Sandy looked down at the instrument brandished in front of her, and her flashing eyes softened somewhat. She recognized it immediately, and despite the still sobbing child attached to her leg, she moved to take it.
"Roy, it's just a guitar, it can be fixed," she started to say, but before she could even reach it, Roy had snatched it away from her, shocked she would say something like that.
"Just a guitar," Roy repeated, stunned. "It was DAD'S guitar, it was his, and he used to play it on the porch. Have you forgotten that?"
"Of course not, Roy," Sandy began, but Roy was too angry to continue.
"He broke it; he broke the only thing of Dad's I haven't had to fix. He comes into my stuff and messes around, as if he belongs here or something."
"He does belong here, Roy, it's his home too," Sandy tried to be reasonable.
"Yeah, and we are just guests in it," Roy retorted, and with a sudden angry gesture, he tossed his guitar towards his bed recklessly, bouncing it off the side wall, where he heard another sickening crack.
"It doesn't matter, it's just a guitar," Roy screamed back at his mother's shocked look, and rushed past her, towards the hallway, towards the front door.
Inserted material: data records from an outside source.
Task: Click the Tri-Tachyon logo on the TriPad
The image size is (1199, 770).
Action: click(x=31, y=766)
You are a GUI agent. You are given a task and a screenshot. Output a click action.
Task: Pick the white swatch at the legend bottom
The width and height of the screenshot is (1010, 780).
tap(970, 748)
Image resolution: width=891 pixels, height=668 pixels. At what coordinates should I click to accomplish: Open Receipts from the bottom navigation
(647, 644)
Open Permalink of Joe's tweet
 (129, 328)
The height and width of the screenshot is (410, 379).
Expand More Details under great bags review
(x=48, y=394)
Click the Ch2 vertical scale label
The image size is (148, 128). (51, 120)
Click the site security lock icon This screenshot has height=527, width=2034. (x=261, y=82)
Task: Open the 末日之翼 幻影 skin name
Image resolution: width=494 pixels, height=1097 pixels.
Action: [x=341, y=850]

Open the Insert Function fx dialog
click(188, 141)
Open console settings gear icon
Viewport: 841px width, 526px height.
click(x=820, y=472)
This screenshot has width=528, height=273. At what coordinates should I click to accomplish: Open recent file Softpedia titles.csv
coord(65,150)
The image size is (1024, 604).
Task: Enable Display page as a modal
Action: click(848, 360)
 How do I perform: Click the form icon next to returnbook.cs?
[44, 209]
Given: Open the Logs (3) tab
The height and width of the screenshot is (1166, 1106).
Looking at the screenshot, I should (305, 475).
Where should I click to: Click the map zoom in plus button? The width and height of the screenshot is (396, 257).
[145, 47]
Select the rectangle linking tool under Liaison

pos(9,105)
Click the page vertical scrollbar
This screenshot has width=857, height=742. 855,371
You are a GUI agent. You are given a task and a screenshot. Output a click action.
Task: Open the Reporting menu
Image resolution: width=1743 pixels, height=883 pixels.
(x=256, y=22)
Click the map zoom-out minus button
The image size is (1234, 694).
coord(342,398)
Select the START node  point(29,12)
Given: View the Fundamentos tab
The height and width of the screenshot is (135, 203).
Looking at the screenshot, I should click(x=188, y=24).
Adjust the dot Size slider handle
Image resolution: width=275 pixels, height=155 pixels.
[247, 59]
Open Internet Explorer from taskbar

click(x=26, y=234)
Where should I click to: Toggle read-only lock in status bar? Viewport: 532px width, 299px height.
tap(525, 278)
"Just because his mother died doesn't mean he's the only one who doesn't have a parent," he hollered, as he ran hard out the door, down the porch, out towards the barns where the Hunter's kept their planes. Perhaps Uncle Joe would be there, working on something, and Roy could go and sit with him. But when he got inside, Joe Hunter was not there. The place was dark and cool, and musty with the scent of dirt and engine oil. It was a comforting place; it always had been, ever since the days he and his father used to work on their old Fokker plane together.
The old plane was just a pile of junk now, stowed away in the corner of the barn, most of it broken and unusable save for parts. It had been the instrument of his father's death, actually, he had crashed it on its first test flight. That had been eight years ago. Roy hoped someday to repair it and make it fly again, like it had when he was a boy. But for now it, like everything else he had of his father's, was just a broken memory.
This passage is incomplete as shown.